> Written request: Rewrite the records from the line with "Click the VOTOL" up to and including the line with "click(x=4, y=7)" as a JSON list of strings, one string per line, leaving out blank lines.

> Dataset content:
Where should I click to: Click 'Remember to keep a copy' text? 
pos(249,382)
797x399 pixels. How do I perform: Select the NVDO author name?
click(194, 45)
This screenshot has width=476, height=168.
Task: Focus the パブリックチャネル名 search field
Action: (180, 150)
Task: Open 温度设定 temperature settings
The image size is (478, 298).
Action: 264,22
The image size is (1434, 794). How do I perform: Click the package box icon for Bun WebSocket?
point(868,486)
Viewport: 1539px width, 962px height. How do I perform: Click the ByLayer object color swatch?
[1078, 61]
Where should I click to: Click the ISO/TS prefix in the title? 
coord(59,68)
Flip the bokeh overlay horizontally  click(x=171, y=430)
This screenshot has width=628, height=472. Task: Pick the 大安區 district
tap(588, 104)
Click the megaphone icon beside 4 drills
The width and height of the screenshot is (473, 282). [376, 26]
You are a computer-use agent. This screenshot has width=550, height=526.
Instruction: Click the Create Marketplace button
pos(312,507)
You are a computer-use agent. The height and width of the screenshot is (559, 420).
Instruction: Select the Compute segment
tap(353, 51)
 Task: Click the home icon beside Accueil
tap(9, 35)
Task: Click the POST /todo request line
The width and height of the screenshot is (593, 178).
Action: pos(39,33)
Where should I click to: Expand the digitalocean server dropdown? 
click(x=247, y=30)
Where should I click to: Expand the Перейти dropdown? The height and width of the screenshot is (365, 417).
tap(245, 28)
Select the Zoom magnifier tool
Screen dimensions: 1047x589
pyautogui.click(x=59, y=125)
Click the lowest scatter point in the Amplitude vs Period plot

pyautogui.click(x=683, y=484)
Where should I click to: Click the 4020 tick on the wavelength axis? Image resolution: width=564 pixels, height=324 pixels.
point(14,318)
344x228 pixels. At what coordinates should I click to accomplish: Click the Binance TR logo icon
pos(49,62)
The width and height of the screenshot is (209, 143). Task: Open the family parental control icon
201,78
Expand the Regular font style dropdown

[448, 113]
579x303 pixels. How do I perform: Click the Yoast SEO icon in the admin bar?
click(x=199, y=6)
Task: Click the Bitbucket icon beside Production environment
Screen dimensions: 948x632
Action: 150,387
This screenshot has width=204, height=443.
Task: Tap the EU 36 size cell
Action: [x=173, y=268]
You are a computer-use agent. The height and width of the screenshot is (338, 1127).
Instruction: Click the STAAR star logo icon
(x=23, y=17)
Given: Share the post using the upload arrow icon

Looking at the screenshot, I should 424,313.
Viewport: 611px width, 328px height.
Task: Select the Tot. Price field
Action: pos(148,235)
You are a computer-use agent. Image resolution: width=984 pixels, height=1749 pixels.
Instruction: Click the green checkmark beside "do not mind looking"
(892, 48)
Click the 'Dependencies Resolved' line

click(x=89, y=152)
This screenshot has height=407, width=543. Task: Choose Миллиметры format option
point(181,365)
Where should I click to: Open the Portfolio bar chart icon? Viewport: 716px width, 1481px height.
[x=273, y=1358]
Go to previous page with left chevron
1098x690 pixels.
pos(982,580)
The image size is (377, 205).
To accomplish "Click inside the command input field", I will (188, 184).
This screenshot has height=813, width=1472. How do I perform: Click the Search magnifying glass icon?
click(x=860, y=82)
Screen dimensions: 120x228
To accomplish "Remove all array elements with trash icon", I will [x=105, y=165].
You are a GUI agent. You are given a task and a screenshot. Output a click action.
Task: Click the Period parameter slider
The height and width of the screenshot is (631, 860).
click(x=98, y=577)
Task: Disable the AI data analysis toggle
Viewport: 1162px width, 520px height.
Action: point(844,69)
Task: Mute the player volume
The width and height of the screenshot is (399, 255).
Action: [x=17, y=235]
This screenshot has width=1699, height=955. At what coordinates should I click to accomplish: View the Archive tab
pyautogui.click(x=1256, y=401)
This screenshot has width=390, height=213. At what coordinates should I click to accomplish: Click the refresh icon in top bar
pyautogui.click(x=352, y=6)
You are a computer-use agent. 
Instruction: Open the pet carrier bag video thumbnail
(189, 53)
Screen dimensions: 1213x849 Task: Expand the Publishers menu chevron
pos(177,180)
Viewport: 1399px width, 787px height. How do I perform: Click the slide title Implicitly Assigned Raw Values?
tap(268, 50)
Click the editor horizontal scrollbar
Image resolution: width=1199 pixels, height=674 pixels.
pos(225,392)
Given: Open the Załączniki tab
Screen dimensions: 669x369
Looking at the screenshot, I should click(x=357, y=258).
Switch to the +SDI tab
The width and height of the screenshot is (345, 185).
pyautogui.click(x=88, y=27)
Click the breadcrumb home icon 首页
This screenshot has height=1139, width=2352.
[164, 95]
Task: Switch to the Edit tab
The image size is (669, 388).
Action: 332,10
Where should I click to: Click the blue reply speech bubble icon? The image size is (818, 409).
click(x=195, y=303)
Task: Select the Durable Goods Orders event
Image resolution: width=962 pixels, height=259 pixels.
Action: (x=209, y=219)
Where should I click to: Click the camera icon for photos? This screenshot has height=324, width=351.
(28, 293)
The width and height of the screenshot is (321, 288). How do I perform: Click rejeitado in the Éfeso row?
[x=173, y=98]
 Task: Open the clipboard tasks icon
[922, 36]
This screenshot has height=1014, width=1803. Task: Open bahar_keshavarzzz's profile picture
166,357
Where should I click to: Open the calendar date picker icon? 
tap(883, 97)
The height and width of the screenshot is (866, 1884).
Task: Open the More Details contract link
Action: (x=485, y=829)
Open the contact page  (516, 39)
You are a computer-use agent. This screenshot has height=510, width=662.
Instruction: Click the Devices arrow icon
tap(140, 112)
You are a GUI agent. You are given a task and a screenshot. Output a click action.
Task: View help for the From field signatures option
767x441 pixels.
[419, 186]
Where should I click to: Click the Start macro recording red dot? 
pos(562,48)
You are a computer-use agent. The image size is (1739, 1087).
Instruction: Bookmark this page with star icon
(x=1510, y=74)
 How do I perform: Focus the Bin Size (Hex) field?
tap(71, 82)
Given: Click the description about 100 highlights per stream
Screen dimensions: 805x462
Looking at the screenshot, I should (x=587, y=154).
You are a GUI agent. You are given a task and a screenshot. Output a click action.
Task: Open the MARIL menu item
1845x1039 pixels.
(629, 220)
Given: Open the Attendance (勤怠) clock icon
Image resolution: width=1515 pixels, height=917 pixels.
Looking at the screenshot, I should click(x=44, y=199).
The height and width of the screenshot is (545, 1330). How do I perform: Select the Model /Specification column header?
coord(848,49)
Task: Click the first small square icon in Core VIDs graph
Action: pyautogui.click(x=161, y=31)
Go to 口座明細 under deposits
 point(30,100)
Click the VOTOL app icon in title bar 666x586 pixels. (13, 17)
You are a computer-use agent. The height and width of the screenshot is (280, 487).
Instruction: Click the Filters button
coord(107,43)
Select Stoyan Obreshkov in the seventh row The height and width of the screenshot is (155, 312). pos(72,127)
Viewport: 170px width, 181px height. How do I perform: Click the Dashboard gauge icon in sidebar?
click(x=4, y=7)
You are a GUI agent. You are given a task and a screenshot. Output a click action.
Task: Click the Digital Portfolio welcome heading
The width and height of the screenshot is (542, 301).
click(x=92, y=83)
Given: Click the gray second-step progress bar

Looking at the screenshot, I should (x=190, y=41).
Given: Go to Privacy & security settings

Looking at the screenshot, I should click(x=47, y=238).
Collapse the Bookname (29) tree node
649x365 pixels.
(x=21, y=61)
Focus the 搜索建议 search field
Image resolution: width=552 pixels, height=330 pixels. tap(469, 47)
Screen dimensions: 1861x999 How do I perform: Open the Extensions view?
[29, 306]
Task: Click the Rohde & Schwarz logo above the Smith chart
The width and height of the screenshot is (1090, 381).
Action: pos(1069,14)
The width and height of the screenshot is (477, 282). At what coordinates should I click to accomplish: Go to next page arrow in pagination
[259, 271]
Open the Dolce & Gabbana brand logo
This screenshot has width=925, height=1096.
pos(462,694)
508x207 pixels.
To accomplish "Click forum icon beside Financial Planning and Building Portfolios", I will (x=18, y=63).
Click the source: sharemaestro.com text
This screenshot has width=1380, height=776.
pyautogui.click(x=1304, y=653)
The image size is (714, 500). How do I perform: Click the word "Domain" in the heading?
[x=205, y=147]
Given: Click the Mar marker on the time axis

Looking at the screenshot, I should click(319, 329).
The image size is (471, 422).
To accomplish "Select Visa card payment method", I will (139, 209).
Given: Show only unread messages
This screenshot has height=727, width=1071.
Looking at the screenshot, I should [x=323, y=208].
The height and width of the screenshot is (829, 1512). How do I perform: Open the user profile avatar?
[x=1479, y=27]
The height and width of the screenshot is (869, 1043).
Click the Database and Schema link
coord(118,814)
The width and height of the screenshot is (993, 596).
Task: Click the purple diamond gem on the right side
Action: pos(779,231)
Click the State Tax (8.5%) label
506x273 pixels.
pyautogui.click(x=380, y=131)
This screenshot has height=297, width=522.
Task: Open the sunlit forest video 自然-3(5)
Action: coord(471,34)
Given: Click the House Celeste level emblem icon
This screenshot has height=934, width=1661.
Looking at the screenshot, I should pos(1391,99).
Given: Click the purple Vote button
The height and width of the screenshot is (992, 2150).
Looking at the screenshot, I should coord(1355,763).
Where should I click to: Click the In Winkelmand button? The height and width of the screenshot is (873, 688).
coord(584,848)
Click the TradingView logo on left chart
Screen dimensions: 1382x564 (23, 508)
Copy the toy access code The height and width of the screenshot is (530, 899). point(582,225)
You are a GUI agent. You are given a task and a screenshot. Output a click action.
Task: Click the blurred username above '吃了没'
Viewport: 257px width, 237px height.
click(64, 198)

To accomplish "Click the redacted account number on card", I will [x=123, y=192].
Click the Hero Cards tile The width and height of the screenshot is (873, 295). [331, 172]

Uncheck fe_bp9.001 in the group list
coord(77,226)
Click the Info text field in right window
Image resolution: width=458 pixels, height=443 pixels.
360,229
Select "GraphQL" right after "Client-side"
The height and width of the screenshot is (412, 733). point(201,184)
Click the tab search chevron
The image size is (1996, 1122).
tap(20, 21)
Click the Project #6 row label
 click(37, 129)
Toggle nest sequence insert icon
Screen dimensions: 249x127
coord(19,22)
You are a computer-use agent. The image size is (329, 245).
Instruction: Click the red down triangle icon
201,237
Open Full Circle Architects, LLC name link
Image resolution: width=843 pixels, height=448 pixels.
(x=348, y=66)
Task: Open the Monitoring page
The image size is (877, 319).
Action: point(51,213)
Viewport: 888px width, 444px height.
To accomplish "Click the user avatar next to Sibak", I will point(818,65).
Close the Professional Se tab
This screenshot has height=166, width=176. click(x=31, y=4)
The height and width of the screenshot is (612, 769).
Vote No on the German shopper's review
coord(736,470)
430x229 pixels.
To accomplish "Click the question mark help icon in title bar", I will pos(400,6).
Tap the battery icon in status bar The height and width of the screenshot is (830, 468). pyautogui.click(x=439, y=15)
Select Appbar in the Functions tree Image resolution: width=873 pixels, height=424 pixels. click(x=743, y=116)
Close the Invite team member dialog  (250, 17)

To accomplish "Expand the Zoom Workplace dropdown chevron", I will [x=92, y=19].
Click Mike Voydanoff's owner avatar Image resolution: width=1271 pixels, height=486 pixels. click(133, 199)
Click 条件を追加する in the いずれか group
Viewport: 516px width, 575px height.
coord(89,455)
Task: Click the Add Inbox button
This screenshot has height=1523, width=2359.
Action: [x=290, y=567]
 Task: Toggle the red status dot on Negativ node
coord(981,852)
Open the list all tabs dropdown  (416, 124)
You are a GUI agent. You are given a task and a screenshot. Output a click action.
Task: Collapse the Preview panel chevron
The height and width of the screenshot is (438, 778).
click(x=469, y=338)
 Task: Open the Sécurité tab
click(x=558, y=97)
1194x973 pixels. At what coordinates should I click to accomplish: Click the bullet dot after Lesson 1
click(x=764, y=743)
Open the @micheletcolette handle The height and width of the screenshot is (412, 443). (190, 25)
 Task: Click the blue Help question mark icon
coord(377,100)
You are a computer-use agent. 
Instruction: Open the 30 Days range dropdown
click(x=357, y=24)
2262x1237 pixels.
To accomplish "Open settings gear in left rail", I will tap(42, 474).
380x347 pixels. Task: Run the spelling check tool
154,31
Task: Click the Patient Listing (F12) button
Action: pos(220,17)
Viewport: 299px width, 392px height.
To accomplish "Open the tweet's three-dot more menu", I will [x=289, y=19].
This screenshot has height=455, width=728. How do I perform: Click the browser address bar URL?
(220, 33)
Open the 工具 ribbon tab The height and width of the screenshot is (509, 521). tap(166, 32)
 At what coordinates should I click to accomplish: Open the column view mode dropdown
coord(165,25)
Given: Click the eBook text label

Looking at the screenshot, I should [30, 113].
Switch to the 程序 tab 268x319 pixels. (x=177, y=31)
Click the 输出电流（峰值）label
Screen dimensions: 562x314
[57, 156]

> Solved exercise:
[
  "Click the VOTOL app icon in title bar 666x586 pixels. (13, 17)",
  "You are a computer-use agent. The height and width of the screenshot is (280, 487).",
  "Instruction: Click the Filters button",
  "coord(107,43)",
  "Select Stoyan Obreshkov in the seventh row The height and width of the screenshot is (155, 312). pos(72,127)",
  "Viewport: 170px width, 181px height. How do I perform: Click the Dashboard gauge icon in sidebar?",
  "click(x=4, y=7)"
]